Erkläre anhand des Textes über Siad Barre in ein bis drei Sätzen, warum in Mogadischu lebende Angehörige des Darod-Clans zum Ziel von Vergeltungsaktionen wurden.

## VORLIEGENDER TEXT
⟨
Am 26. Januar 1991 musste Barre Mogadischu verlassen. Um seine Nachfolge brachen bald schwere Kämpfe zwischen den USC-Führern Aidid und Ali Mahdi Mohammed aus, die in den anhaltenden somalischen Bürgerkrieg mündeten. In Mogadischu lebende Angehörige des Darod-Clans wurden zum Ziel von Vergeltungsaktionen, da man sie kollektiv als Unterstützer Barres ansah.
Barre selbst begab sich mit Teilen der Staatsarmee in das Gebiet seines Clans in Südsomalia. Auf ihrem Weg durch die Täler von Shabelle und Jubba richtete die Armee Plünderungen und Zerstörungen an und trug damit zur kriegsbedingten Hungersnot bei. Barre betrachtete sich weiterhin als legitimer Präsident Somalias.[7] Er versuchte eine Rückkehr nach Mogadischu und stieß zeitweise in die Stadt Baidoa in Südwestsomalia vor. Der USC verfolgte ihn jedoch, drang schließlich nach Südwestsomalia vor und verdrängte ihn endgültig aus Somalia nach Kenia.
Dort wurde er zunächst auf Staatskosten komfortabel beherbergt. Kritik in den kenianischen Medien brachte Präsident Daniel arap Moi dazu, sich an Nigerias Präsidenten Ibrahim Babangida zu wenden, der sich bereit erklärte, ihn in Nigeria aufzunehmen. Barre und etliche Verbündete wurden daraufhin nach Nigeria ausgeflogen.[3] Am 2. Januar 1995 starb Barre in Lagos an einem Herzinfarkt.
Siad Barre wurde in Garbahaarrey begraben. Sein Schwiegersohn Mohamed Siad Hersi Morgan kämpfte als Kriegsherr im Bürgerkrieg im Raum Kismaayo, war aber auch mit einer Fraktion der Puntland-Separatisten verbündet.
Siad Barre war mit Khadija Maalin und Dalyad Haji Hashi verheiratet. Er war Diabetiker.[3] Im Mai 1986 wurde er bei einem Autounfall verletzt. Angesichts seiner schlechter werdenden Gesundheit und seiner schwindenden Macht wollte er anscheinend sicherstellen, dass die Macht bei seiner Familie verblieb. Es wird angenommen, dass er seinen Sohn Maslah Mohammed Siad Barre, einen Armeegeneral, als Nachfolger vorgesehen hatte.[8] Maslah kandidierte Anfang 2009 als Präsident der Übergangsregierung Somalias, verlor jedoch klar gegen Sharif Sheikh Ahmed.[9]
⟩
[Gespeicherte Daten]
⟨
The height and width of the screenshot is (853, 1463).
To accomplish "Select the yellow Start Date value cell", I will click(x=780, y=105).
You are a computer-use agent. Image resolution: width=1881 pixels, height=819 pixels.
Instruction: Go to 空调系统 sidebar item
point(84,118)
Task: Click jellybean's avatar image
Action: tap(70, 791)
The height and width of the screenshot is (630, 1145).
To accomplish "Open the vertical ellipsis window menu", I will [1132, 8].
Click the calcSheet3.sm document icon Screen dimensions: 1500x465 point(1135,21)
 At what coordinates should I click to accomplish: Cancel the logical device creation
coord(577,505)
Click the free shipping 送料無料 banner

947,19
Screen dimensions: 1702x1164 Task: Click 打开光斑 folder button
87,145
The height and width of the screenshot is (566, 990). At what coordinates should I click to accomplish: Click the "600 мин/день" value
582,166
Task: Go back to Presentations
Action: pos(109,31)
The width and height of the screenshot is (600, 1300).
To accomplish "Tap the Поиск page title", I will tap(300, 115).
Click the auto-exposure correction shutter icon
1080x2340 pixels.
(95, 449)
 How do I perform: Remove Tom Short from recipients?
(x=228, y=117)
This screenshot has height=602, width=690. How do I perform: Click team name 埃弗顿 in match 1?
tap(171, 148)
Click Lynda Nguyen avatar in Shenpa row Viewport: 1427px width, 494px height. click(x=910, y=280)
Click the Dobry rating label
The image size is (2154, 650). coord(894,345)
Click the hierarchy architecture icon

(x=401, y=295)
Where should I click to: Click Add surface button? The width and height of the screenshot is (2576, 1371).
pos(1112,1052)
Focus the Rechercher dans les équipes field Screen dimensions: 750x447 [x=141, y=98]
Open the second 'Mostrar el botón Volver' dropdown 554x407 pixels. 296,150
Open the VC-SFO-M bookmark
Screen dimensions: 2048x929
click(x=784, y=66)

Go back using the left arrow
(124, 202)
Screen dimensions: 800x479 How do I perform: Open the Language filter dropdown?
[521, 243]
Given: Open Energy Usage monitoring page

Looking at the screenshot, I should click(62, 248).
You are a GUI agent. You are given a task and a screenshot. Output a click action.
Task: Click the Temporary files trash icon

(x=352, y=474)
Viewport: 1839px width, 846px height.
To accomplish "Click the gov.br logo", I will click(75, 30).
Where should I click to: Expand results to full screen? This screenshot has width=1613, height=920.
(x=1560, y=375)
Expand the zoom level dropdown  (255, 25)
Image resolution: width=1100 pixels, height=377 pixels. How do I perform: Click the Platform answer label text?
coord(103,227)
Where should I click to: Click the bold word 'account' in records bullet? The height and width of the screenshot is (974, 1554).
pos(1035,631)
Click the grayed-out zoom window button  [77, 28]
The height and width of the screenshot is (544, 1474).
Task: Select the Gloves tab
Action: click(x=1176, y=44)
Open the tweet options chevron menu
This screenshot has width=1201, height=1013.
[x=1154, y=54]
⟩
## LÖSUNG
Nachdem Barre am 26. Januar 1991 Mogadischu verlassen musste, wurden in der Stadt lebende Angehörige des Darod-Clans angegriffen. Man sah sie kollektiv als Unterstützer Barres an.